A saga de ser gaiteiro
A casa do meu avô em BARRACÃOCITY era um pouco de tudo: salão de baile – alfaiataria – barbearia – Pronto Socorro – consultoria financeira. Nos “arrasta pés” eu sentava num banco e ficava observando os dançantes e a banda tocar. Banda nada, era um gaiteiro e deu. Se a gaita era Todeschini era um detalhe que fazia a diferença, sinônimo de qualidade, da gaita e do gaiteiro. Isso durava até eu encostar a cabeça no colo da minha mãe e….dormir! O baile acabava aí pra mim. Daí então eu amava gaita, eu e mais um milhão de pessoas da colônia e do sertão brasileiro, a julgar pelos artistas sertanejos. Surge um gaiteiro, ou gaiteira, a cada hora. Porque então eu não poderia alimentar o sonho de ser gaiteiro e constituir um conjuntinho básico para animar os bailões no salão do meu avô? Partiu…..para a execução do projeto. Ganhei, não sei de quem, uma gaita “marca diabo”, como diria meu avô, no entanto, para iniciação não era necessária uma Todeschini. Agreguei valor no meu projeto, convidei meu primo Henrique Antonio Francio para tocar pandeiro, assim, sem me dar conta, agreguei à gaita, produto de consumo de qualquer morador da colônia com o pandeiro “padogueiro”. Pela baixa qualidade da gaita e em razão “do couro do pandeiro não ser um autêntico couro de porco” (kkk), o resultado não foi esperado. Não apareceram empresários, nem contratantes, muito menos cachês. As horas de ensaio não foram compensatórias, o projeto foi por “água abaixo”.

(Dados apresentados):

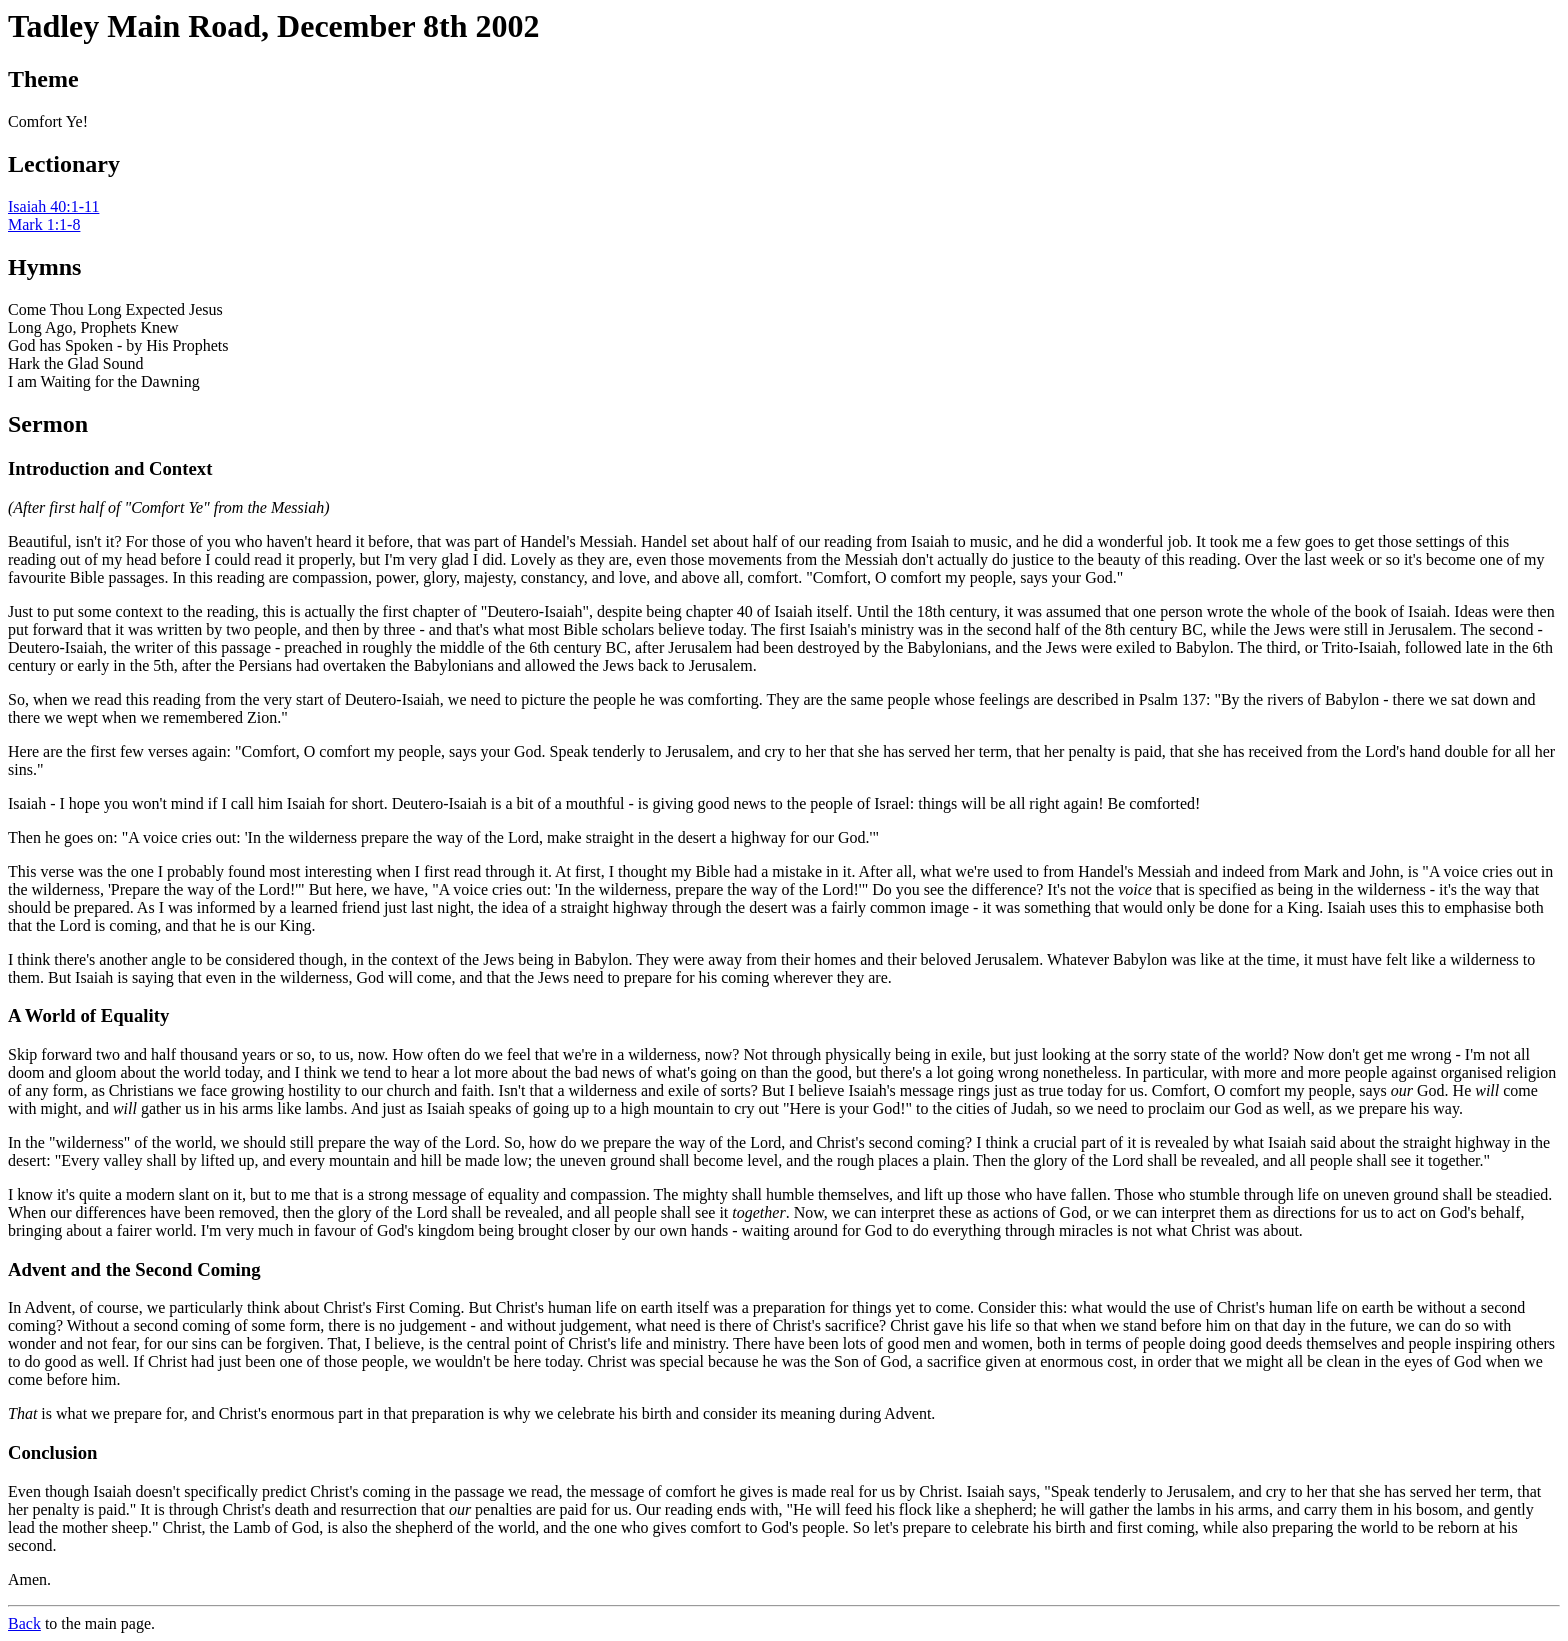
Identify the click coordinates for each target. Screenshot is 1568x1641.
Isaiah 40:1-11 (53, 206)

(Objetivos):
(1) Reescreva em forma de lista, de modo mais breve, o parágrafo do trecho do documento que começa com “A casa do meu avô em BARRACÃOCITY”, conservando os fatos principais.
(2) Estenda o texto sobre a saga de ser gaiteiro, começando logo após a última frase apresentada.

(Respostas do exercício):
(1)
- A casa do avô, em BARRACÃOCITY, servia de salão de baile, alfaiataria, barbearia, pronto-socorro e consultoria financeira.
- Nos bailes, o narrador observava os dançantes e o único gaiteiro até adormecer no colo da mãe.
- Uma gaita Todeschini era sinônimo de qualidade, da gaita e do gaiteiro.
- O narrador amava a gaita, como muitas pessoas da colônia e do sertão brasileiro.
- Daí nasceu o sonho de ser gaiteiro e formar um conjunto para animar os bailes no salão do avô.
- O narrador ganhou uma gaita de baixa qualidade, “marca diabo”, e convidou o primo Henrique Antonio Francio para tocar pandeiro.
- Pela má qualidade dos instrumentos, o resultado não veio: não houve empresários, contratantes nem cachês.
- As horas de ensaio não compensaram, e o projeto foi por “água abaixo”.

(2)
Tentativa no violão
Já na cidade, a partir dos 12 anos, lá pelos 18, pedi ao Beto Valduga, estrela do conjunto ARPÈGE, professor emérito de violão, que me ensinasse a tocar. Ele olhou pra mim e, deve ter pensado – deduzi pelo olhar – “esse aí nunca vai aprender a tocar violão”. Mas iniciei o curso indo lá na mansão dos Valduga – infelizmente posta abaixo para dar lugar a um edifício. A primeira aula “passou batida”, mas na segunda o Beto olhou pra mim e disse “mas tu é canhoto tchê, nunca que tu vai aprender a tocar violão”. E completou dizendo “zefini”. E acabou aí o meu sonho de ser um violinista e cantor de serenata: “a lua vem surgindo cor de prata, no alto da colina verdejante, e a lira do cantor apaixonado, reclama na janela a sua amada! Oh linda imagem de mulher que me seduz, ai se eu pudesse tu estaria num altar, és rainha dos meus sonhos és a lira, és malandrinha não precisas trabalhar”! Aí então que eu tinha a canção e a letra decorada da minha primeira serenata, o Beto acabou com o meu sonho. Hoje sabe-se que há inúmeros violinistas canhotos por aí, famosos até, “era só ter invertido as cordas”, Beto. Tá me devendo.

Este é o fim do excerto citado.